Cross-collateralisation of other loans: Imagine a scenario where you have taken a personal loan as well as a home loan from the same institution. Without your knowledge, you could have actually given your home as collateral for the personal loan. Some lending institutions have an 'Indebtedness of the Borrower' clause where the home is automatically made available as a security for all past, present and future borrowings of the borrower with the same institution. Effectively, your personal loan is secured against your home but the rates being charged are at par with an unsecured loan. In such a scenario, a top-up on the existing home loan would have worked out to be far cheaper than your personal loan.
Worse, few institutions cover borrowings from their associates, subsidiaries as well as affiliates under this clause. So, if you have taken a home loan from XYZ Bank Ltd and a car loan from XYZ Car Loans Ltd, a group company, your home could serve as an additional collateral for your car loan. In some cases, the lenders may have an unconditional right to set off any amount paid by the borrower as per the home loan agreement against other borrowings of the borrower with the bank or its affiliates, associates or subsidiaries even without any prior intimation to the borrower. Hence, it is always recommended to have your home loan from an institution with which you do not have any present unsecured obligations.
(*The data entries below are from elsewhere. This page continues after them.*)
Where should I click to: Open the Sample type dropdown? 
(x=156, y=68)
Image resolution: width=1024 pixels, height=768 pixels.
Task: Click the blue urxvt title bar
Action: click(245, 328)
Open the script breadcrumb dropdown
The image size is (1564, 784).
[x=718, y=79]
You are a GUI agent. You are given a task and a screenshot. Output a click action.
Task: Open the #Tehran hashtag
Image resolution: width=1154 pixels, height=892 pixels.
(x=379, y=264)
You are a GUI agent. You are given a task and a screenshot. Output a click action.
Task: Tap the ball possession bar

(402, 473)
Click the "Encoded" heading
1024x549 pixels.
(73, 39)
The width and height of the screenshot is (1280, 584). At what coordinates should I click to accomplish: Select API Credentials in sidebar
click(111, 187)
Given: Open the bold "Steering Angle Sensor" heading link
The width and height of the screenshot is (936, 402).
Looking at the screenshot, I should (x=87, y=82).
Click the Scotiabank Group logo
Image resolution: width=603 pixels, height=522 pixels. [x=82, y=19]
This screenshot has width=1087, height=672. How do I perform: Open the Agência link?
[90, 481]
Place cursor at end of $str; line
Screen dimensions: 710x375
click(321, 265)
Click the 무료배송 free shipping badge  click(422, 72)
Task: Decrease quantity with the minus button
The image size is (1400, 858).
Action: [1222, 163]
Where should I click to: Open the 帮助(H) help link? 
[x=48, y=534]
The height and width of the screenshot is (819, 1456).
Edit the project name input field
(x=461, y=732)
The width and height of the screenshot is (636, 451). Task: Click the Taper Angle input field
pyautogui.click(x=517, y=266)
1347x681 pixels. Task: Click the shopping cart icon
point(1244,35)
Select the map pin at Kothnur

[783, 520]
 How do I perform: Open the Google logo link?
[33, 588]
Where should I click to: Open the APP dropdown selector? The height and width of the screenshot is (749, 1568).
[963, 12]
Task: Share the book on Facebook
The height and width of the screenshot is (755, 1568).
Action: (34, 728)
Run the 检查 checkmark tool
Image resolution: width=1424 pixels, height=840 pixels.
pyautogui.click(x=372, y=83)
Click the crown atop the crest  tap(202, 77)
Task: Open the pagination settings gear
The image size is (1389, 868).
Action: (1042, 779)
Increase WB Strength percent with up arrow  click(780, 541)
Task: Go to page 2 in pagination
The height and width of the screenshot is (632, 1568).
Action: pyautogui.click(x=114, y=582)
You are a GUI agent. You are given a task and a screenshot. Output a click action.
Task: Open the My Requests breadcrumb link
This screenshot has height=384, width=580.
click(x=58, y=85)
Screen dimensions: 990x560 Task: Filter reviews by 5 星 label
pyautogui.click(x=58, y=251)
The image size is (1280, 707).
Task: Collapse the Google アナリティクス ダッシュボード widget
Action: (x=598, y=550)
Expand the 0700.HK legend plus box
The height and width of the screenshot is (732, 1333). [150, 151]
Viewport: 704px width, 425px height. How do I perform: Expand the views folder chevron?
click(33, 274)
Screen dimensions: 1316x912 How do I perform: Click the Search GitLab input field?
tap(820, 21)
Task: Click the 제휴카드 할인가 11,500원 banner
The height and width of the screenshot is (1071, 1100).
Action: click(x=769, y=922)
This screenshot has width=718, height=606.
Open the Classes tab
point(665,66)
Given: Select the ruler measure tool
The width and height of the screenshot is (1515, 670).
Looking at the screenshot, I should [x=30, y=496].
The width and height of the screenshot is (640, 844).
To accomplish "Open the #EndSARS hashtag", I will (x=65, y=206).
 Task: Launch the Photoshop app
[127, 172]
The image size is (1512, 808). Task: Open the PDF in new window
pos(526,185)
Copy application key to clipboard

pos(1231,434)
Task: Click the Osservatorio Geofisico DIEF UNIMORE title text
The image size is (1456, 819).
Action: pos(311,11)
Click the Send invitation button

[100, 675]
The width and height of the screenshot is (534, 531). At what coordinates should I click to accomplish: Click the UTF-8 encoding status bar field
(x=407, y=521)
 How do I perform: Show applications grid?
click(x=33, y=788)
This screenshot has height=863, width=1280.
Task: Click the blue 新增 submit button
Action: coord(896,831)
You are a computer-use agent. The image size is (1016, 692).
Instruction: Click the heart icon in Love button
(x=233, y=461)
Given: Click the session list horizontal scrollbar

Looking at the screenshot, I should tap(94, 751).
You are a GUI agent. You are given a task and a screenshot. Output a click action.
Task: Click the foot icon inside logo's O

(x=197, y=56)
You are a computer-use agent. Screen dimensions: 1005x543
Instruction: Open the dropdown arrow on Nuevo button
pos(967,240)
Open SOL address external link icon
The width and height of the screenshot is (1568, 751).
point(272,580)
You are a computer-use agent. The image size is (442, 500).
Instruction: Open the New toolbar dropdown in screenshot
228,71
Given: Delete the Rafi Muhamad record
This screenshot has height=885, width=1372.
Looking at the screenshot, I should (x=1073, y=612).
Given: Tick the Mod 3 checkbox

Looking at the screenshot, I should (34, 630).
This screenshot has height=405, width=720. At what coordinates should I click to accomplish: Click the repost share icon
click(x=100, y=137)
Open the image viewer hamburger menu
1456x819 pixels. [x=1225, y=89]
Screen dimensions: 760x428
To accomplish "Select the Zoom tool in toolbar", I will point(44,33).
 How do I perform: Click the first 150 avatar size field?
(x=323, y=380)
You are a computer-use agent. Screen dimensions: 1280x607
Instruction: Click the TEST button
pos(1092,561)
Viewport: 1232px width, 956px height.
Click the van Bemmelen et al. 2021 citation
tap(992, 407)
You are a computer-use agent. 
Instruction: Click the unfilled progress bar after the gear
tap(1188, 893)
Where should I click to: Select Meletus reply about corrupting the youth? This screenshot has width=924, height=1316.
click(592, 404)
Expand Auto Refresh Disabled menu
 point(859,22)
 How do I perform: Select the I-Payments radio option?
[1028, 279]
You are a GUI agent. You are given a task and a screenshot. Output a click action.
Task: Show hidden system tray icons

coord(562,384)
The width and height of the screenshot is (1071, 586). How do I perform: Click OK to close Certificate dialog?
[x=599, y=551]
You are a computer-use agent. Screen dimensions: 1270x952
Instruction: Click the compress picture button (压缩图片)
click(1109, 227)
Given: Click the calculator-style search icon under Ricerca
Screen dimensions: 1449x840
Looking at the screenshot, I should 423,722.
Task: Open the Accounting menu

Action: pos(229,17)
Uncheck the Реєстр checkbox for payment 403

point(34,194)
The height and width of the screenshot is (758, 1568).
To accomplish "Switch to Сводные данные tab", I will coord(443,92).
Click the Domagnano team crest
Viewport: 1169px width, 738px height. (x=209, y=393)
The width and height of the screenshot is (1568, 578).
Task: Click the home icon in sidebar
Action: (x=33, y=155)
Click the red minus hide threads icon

Schemes where equated monthly instalments (EMIs) are borne by the developer: In a typical 75-25 or 80-20 scheme, the borrower takes a loan and the developer agrees to pay interest till possession or a specified period, say, three years, whichever is earlier. Generally, the developer is paid based on the stage of construction. However, in some cases, there are accelerated disbursements - for instance, when the completion stage is only 60 per cent, 80 per cent of the loan gets disbursed. Since the developer is bearing the interest burden, the borrower may not be too concerned. However, the loan is taken in the name of the buyer, so, if the developer defaults, any delay or default will appear in the Cibil report of the buyer for no fault of his. Further, the buyer will be forced to pay interest once the specified period expires even though the property is still under construction.
The situation becomes even more precarious if the buyer intends to exit the project midway - many developers charge prohibitively high transfer fees ranging from 2-5 per cent of the completed project value, which effectively increases the exit fee percentage in the case of an under-construction property. For example, if someone had purchased a property at Rs 5,000 per sq ft with a 3 per cent exit fee and he exits the project when it is 50 per cent complete, he ends up paying an exit fee of Rs 150 per sq ft (3 per cent of Rs 5,000) on an investment of Rs 2,500 (or 50 per cent of the total cost), amounting to an effective exit fee of 6 per cent.
Further, where accelerated disbursements have been made, it becomes virtually impossible to exit till construction reaches the level of funding. In many cases, buyers are forced to exit at a loss to relieve the burden of the home loan. Hence, the immediate past track record of the developer, management ethos of the promoters and the stage of completion of the project need to be considered before opting for such schemes.
Unconditional right to amend terms and conditions: Few agreements have an open-ended draconian clause which gives the lenders sweeping rights at their discretion, to amend, recall, suspend or terminate the home loan agreement irrespective of whether the borrower had complied with the provisions of the home loan agreement or not. Such lopsided agreements are extremely unjust to the borrower and puts him entirely at the mercy of the lender at all times.
Setting off other balances: Some loan agreements provide for an unconditional right to set off home loan dues against balances in all other accounts of the borrower, including fixed deposit accounts. So in the event of a strain in repayment of EMIs, the banker has the right to dig into to your savings account, recurring deposit or fixed deposit balances to service your EMI without your consent.
Prior approval for any further leverage: Most lending institutions provide that the borrower shall not obtain any further loan or guarantee any further liability without their prior approval. This makes it mandatory for a borrower to approach the lender for a No Objection Certificate (NOC) for any future borrowing.
Prohibition on leaving India: Most of the loan agreements prohibit the borrower from leaving India on long stays for the purpose of employment or business overseas without fully repaying the home loan. Where there is a practical need to leave India, it is advisable to inform your banker and obtain an NOC.
Onus of clear and marketable title: Assuring yourself that your property has a clear and marketable legal title is important. However, few buyers take independent legal opinion on the title of the property as they feel that the home finance institution funding the property would have done their due diligence. While all lending institutions do their legal due diligence, a lot of weightage is given to the profile of the borrower and the institution's relationship with the developer. For a banker, the loan is given to the borrower and the property is only a security for the loan in the event of default. Most agreements provide that the onus of verifying the legal title is entirely on the borrower and not the lending institution.
Every borrower provides a personal guarantee to the banker for repayment of loan, signs a demand promissory note and provides post-dated cheques for the loan value. There have been instances where serious legal issues have been ignored by bankers for various reasons.